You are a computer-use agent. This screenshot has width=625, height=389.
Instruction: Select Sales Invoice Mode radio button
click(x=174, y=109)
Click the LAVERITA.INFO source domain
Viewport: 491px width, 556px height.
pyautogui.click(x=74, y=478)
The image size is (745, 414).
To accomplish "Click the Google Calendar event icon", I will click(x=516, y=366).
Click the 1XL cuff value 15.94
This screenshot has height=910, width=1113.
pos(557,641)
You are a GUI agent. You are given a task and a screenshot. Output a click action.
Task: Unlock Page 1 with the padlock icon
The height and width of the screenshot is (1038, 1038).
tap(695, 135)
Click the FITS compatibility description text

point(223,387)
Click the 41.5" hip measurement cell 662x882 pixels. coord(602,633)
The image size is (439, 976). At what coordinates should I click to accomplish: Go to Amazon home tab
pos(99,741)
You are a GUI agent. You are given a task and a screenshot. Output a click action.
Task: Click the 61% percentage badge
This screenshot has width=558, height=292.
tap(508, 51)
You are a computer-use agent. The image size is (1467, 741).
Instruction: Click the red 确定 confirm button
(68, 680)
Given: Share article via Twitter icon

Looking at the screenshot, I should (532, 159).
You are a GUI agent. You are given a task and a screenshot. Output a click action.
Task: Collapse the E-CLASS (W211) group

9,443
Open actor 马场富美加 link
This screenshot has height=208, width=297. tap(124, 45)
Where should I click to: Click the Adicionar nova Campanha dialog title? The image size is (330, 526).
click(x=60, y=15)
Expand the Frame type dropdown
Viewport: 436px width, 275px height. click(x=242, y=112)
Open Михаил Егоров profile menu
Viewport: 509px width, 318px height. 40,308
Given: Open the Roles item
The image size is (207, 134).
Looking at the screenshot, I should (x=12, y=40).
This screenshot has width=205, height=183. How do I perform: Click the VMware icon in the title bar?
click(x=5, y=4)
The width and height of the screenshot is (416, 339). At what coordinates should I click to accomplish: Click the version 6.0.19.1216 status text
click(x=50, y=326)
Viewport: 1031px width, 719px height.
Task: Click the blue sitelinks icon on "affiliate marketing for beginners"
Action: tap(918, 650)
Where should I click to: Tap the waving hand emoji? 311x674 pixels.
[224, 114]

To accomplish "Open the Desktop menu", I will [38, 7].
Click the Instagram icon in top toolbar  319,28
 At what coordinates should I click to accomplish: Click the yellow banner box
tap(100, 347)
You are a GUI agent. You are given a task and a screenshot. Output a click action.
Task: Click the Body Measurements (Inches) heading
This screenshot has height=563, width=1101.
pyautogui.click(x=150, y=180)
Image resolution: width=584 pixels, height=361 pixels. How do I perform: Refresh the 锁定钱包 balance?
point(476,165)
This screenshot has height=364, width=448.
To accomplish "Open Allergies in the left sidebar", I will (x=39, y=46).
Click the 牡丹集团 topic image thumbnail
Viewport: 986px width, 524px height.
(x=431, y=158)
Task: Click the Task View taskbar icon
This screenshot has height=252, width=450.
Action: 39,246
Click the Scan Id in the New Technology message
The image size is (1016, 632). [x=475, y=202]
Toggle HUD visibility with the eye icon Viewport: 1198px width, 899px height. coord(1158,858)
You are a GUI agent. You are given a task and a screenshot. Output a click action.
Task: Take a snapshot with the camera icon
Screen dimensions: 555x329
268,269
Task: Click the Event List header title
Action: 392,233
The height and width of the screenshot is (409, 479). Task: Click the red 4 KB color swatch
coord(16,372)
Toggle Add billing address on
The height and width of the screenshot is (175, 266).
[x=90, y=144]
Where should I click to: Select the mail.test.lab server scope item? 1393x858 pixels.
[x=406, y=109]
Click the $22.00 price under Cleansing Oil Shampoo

____

— Task —
Of the lines in the data, report each one containing the string "with".

— Exercise response —
Task: Unlock Page 1 with the padlock icon
Toggle HUD visibility with the eye icon Viewport: 1198px width, 899px height. coord(1158,858)
Task: Take a snapshot with the camera icon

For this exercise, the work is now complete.